Anesthesiologists at Massachusetts General Hospital, in Boston, have documented the positive results from a mid-2013 switch to a “morphine first” policy, which they implemented in the wake of mounting reports of serious adverse events from hydromorphone that were highlighted in a 2012 alert by the Massachusetts State Board of Medicine.
At the end of June 2013, Padma Gulur, MD, director of pain services at Massachusetts General, and colleagues implemented a protocol in which morphine became the first-line, first-choice analgesia, and hydromorphone was the second choice for patients with moderate to severe perioperative pain. They documented a 2.7% reduction in hydromorphone use in the first six months of protocol implementation compared with the previous six months, which was accompanied by a nearly 40% fall in adverse events.
“In adult hospitals there has been a significant shift to using hydromorphone as a first-line, first-choice agent over the last few years, irrespective of etiology or patient condition,” Dr. Gulur told Anesthesiology News. “Evidence in the literature has not shown hydromorphone to be any more effective or well tolerated than morphine, and it appears to be associated with more serious adverse events and emergency room visits.”
The protocol included education of anesthesiologists about the drawbacks of hydromorphone and the safety and efficacy of morphine, use of equianalgesic conversion cards, access to support whenever needed from pain specialists and feedback to frequent prescribers of hydromorphone.
The use of hydromorphone fell slightly, and morphine use rose significantly after protocol implementation: The oral morphine equivalents (OMEs) for hydromorphone fell 2.7% from 2,260,135 in the first six months of 2013, to 2,199,305 OMEs in the last six months of 2013. In those same time periods, the OMEs for morphine rose 60.4%, from 903,754 to 1,449,683, respectively.
Concurrently, adverse-event reports to the internal quality and safety reporting event system fell for both medications: There were 2.8 safety events per 100,000-mg OMEs for hydromorphone before implementation and 1.7 safety events per 100,000 mg after implementation (a 39.3% reduction); for morphine the respective numbers were 2.7 and 2.15 (a 20.4% drop; Figure 2). Naloxone, the rescue agent for side effects from opioids, was used in 1.23% of cases before implementation and 1.13% after implementation.
Dr. Gulur said that although they did not document the associated cost savings, they assumed they were significant because other studies have quantified the cost of opioid-related adverse events (e.g., J Pain Palliat Care Pharmacother 2013;27:62-70). Findings were presented at the 2015 Regional Anesthesiology and Acute Pain Medicine annual meeting.

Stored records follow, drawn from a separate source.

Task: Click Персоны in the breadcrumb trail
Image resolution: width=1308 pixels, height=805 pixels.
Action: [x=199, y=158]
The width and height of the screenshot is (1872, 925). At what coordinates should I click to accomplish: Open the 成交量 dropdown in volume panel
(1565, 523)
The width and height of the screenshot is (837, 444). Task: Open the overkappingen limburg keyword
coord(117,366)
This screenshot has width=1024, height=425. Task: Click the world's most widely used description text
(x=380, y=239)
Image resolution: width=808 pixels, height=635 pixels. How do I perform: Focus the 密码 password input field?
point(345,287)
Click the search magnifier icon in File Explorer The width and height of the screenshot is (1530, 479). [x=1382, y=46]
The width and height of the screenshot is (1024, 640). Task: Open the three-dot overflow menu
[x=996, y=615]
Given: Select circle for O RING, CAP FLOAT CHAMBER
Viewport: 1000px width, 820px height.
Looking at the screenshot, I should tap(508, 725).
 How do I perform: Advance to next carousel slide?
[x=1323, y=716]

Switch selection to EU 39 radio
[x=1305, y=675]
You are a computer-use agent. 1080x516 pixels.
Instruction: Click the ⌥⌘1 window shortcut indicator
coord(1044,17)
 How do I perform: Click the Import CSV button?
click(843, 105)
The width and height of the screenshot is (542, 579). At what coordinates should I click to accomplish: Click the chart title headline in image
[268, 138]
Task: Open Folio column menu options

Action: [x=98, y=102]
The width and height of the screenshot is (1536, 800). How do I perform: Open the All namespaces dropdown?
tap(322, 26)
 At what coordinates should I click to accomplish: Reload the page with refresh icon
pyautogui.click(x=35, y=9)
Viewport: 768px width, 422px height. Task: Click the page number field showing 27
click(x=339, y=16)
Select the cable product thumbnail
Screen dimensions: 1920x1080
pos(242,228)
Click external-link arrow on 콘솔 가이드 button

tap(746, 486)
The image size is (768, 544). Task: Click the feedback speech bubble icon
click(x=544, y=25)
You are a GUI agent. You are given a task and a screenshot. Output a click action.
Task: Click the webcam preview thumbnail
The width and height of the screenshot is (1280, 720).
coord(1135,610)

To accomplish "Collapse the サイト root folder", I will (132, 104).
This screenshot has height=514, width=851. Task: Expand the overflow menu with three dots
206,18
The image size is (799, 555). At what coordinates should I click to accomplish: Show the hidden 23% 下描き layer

The patients appeared satisfied with the switch. Average scores on the Hospital Consumer Assessment of Healthcare Providers and Systems survey were similar for those who said their pain was controlled (64% both before and after implementation), those who believed that staff helped with pain control (79% before and 82% after) and in the composite of all three domains (72% before and 73% after).
Tarun Bhalla, MD, vice chairman of comprehensive pain services at Nationwide Children’s Hospital and clinical associate professor of anesthesiology at The Ohio State University Wexner Medical Center, both in Columbus, commented that he would prefer to see more data before considering whether the “morphine first” policy is clinically applicable. Anesthesiologists at his institution individualize their decisions on hydromorphone versus morphine according to the surgery the patient has undergone and the individual patient characteristics.
“They don’t mention cost savings in the poster. And they don’t give specific details related to the adverse events related to hydromorphone and morphine, including the proportion of serious adverse events. Regardless, it’s an interesting topic, and it’s certainly worthwhile to investigate it,” Dr. Bhalla said.